Our business efforts with respect to our emission abatement technologies are currently in the development stage, and thus, as we pursue the development of our new business, we expect our operating expenses to further increase during the fiscal 2014 as compared to the prior years results. In addition, because we do not have an operating history with respect to these business lines, it may be difficult for us to predict future operating expenses and capital requirements related to these businesses and our historical results are not expected to be reflective of future expenses and capital requirements.
Other Items
During the three months ended June 30, 2014, we recorded $86,824 accretion expense that resulted from the difference between stated interest rate and implied interest rate we used to determine the fair value of the proceeds we received pursuant to the First KF Loan Agreement. Our net loss was further increased by $150,000 impairment charge on the loans to our former subsidiary, New World Technologies Group, Inc.
Our interest expense increased by $42,260, or 85.9% from $49,184 for the three months ended June 30, 2013, to $91,444 for the three months ended June 30, 2014; this increase resulted from the additional debt load associated with our current business activities.

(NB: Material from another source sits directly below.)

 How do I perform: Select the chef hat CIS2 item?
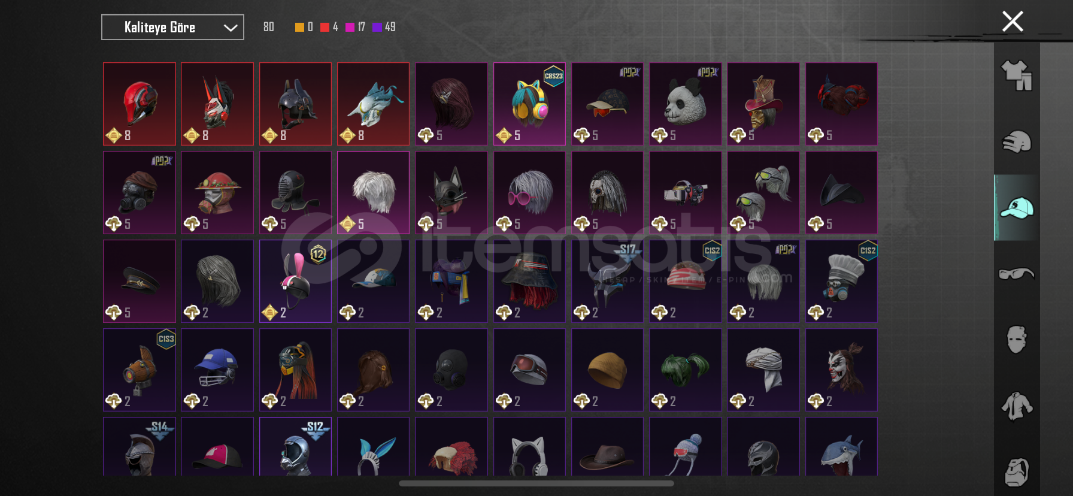coord(841,281)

During the six months ended June 30, 2014, we recorded $136,313 accretion expense that resulted from the difference between stated interest rate and implied interest rate we used to determine the fair value of the proceeds we received pursuant to the First KF Loan Agreement. During the same period, we recorded $9,677,730 in non-cash consulting fees associated with the fair value of the warrants to acquire up to 10,000,000 shares of our Common Stock that we issued to Mr. Norling as part of his Management Consulting Agreement with us. In addition, we recorded a $150,000 impairment charge on the loans to our former subsidiary, New World Technologies Group, Inc. We had no such transactions during the six months ended June 30, 2013.

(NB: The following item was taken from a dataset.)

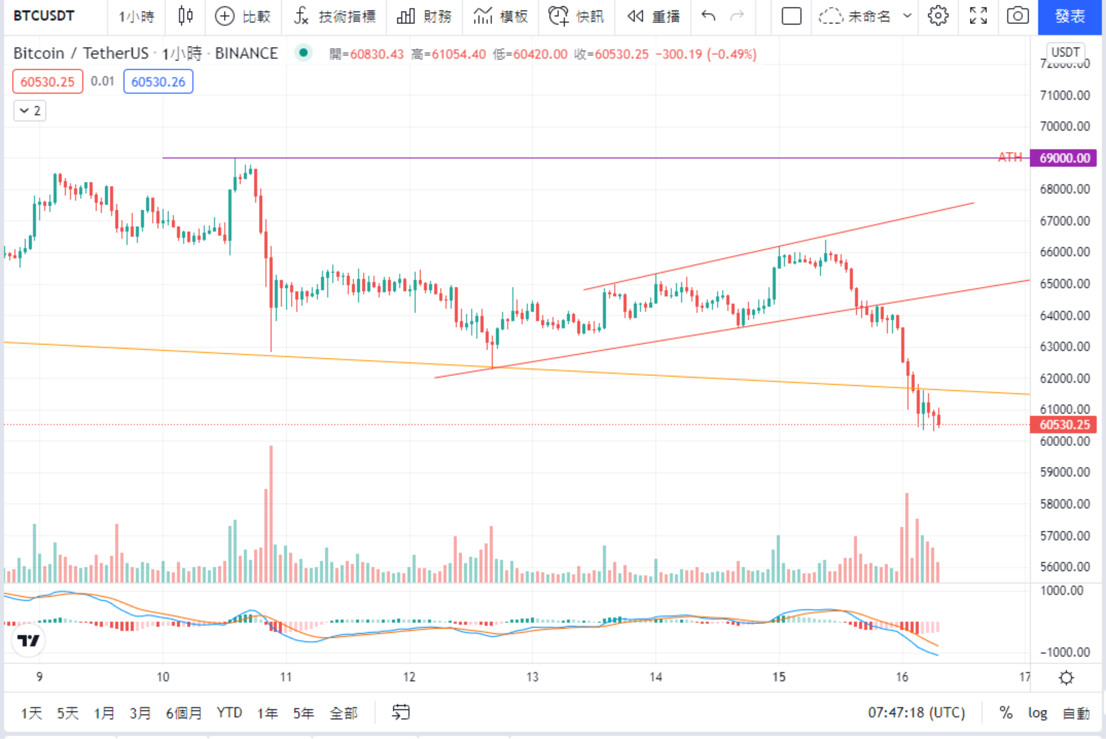
Task: Expand the collapsed indicators legend showing 2
Action: [x=30, y=111]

Our interest expense increased by $64,732, or 71.7% from $90,328 for the six months ended June 30, 2013, to $155,060 for the six months ended June 30, 2014; this increase resulted from the additional debt load associated with our current business activities.
8
LIQUIDITY AND CAPITAL RESOURCES
Working Capital
|
| June 30, 2014 | December 31, 2013 | Percentage Change |
Current assets |
| $ 2,136,831 | $ 448,188 | 376.8% |
Current liabilities |
| (4,228,670) | (2,583,245) | 63.7% |
Working capital deficit |
| $ (2,091,839) | $ (2,135,057) | (2.0)% |
As of June 30, 2014, we had a cash balance of $1,195,234, a working capital deficit of $2,091,839 and cash flows used in operations of $927,038 for the six months then ended. During the six months ended June 30, 2014, we funded our operations with $1,944,286 in loans and advances received during this period, $975,000 we received as deposit for the sale of a DSOX System pursuant to our Purchase and Services Agreement with DCL and, to the minor extent, with the cash we received from royalties and ship survey fees.
Cash Flows
|
| Six Months Ended June 30, | |||||
|
| 2014 |
|
| 2013 | ||
Cash flows used in operating activities |
| $ | (927,038) |
|
| $ | (75,831) |
Cash flows provided by financing activities |
|
| 1,944,286 |
|
|
| 194,835 |
Net increase in cash during the period |
| $ | 1,017,248 |
|
| $ | 119,004 |
Net Cash Used in Operating Activities
Net cash used in operating activities during the six months ended June 30, 2014, was $927,038. This cash was primarily used to cover our operating loss of $12,929,927 and increase our work in progress by $741,511, which was associated with payments we made to our contractors for the manufacturing of the first DSOX System as well as acquire necessary parts and equipment. In addition we used $31,261 to reduce the amounts due to related parties and $142,801 to reduce our accrued liabilities, which were in part associated with the reversal of royalty fees payable for the Teak Shield License. These uses of cash were offset by $975,000 we received as a deposit for the Purchase and Services Agreement with DCL. The uses of cash were further offset by decrease in prepaid expenses of $68,072, increases in our accounts payable of $324,723 and increase in interest accrued on the notes and advances payable of $155,060.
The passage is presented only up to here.